Emotion Recognition and Fathers' Authoritarianism in Drug Addicts
Drogensucht ist eine der komplexesten Krankheiten, die die Menschheit je erlebt hat. Es ist fast unmöglich, die Probleme der Sucht und ihre Verbindung mit Problemen im Zusammenhang mit Emotionen und Erziehung zu trennen.
Die Strukturen des Gehirns, die mit verschiedenen Funktionen im Zusammenhang mit Emotionen verbunden sind, werden durch die Drogenabhängigkeit in unterschiedlichem Maße beeinträchtigt. Drogenabhängige haben nicht nur Schwierigkeiten, Gefühle auszudrücken, sondern auch, sie zu erkennen.

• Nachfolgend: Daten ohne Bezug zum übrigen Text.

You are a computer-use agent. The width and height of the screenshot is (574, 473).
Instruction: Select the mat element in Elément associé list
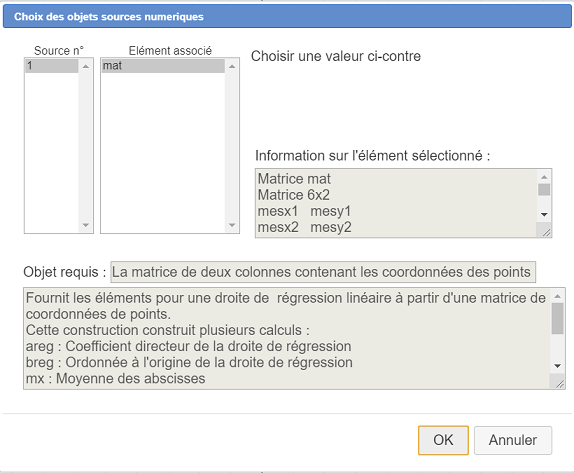(163, 66)
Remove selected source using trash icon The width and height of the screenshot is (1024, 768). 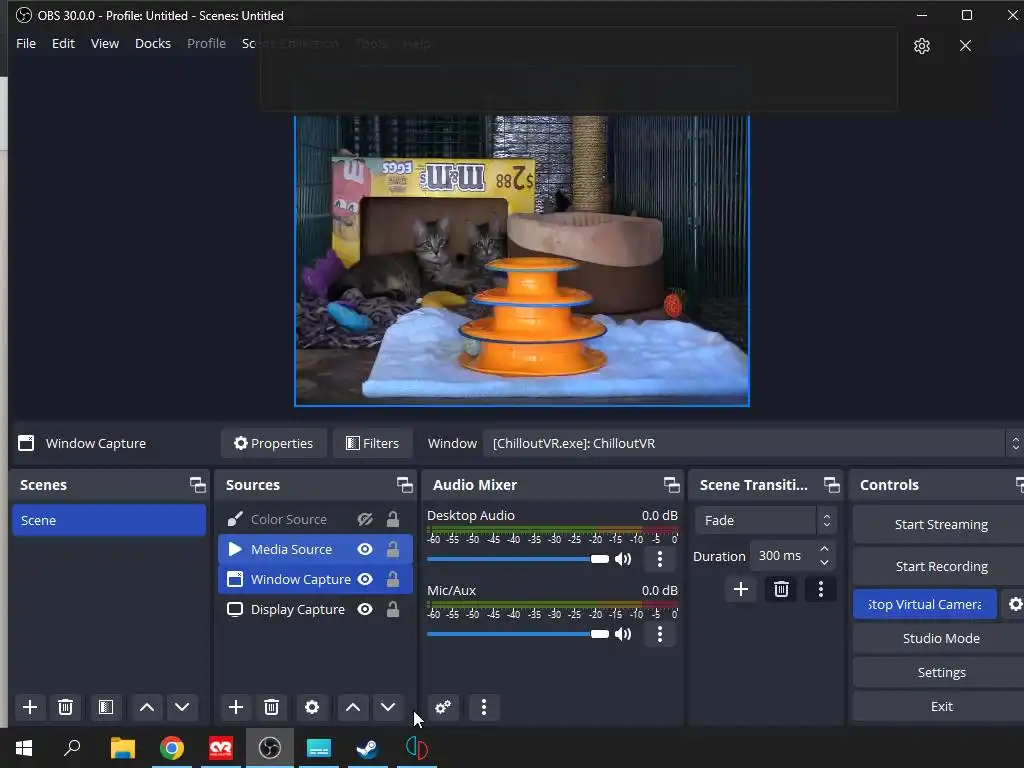pos(271,707)
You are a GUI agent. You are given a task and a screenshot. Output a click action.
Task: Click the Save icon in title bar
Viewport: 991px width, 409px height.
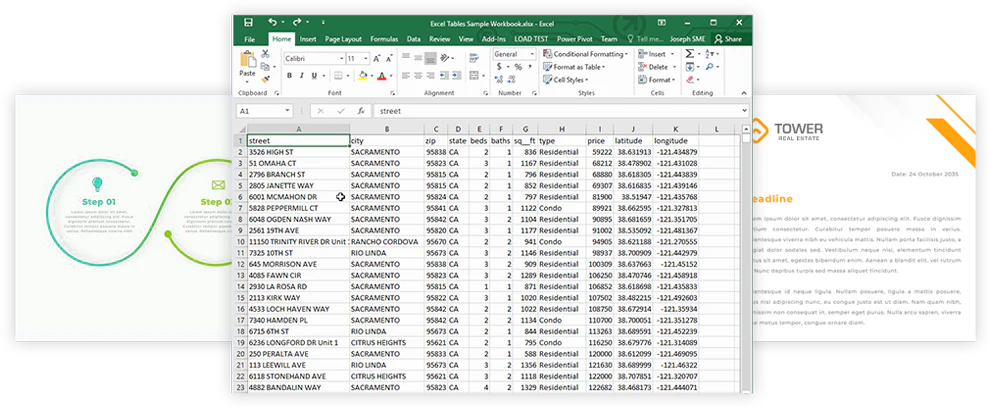247,22
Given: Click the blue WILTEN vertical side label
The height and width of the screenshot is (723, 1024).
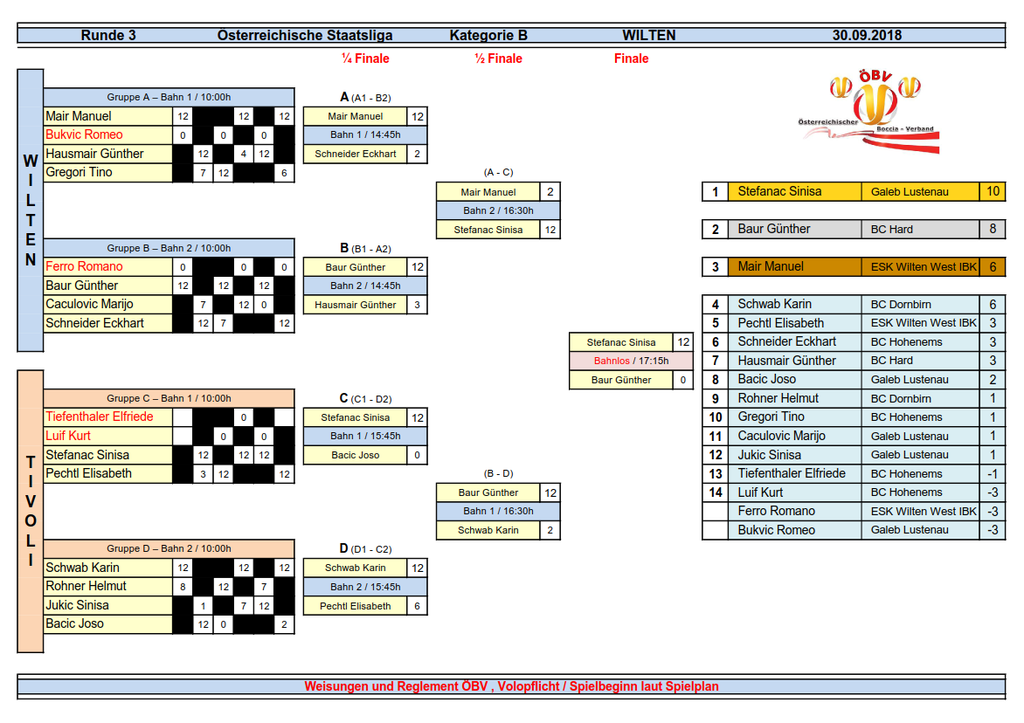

Die meisten Menschen nehmen Drogen, um ihre unerwünschten Stimmungen und emotionalen Zustände zu verändern.
Wiederholte Veränderungen können daher nach einer gewissen Zeit zu stumpfen Emotionen führen. Die Unfähigkeit, Gesichtsausdrücke von Emotionen zu erkennen, ist einer der Hauptgründe, die es Drogenabhängigen unmöglich machen, sich an ihre Umwelt anzupassen und abstinent zu bleiben.
Die Wahrnehmung von Gesichtsausdrücken von Emotionen kann durch die frühen sozialen Erfahrungen der Kinder beeinflusst werden. Ein Mangel an engen Beziehungen zum Vater, der auf einen hohen väterlichen Autoritarismus zurückzuführen ist, der im soziokulturellen Kontext Pakistans sehr verbreitet ist, kann zu delinquentem oder antisozialem Verhalten führen und als wichtiger Prädiktor für den Einstieg in die Drogensucht dienen.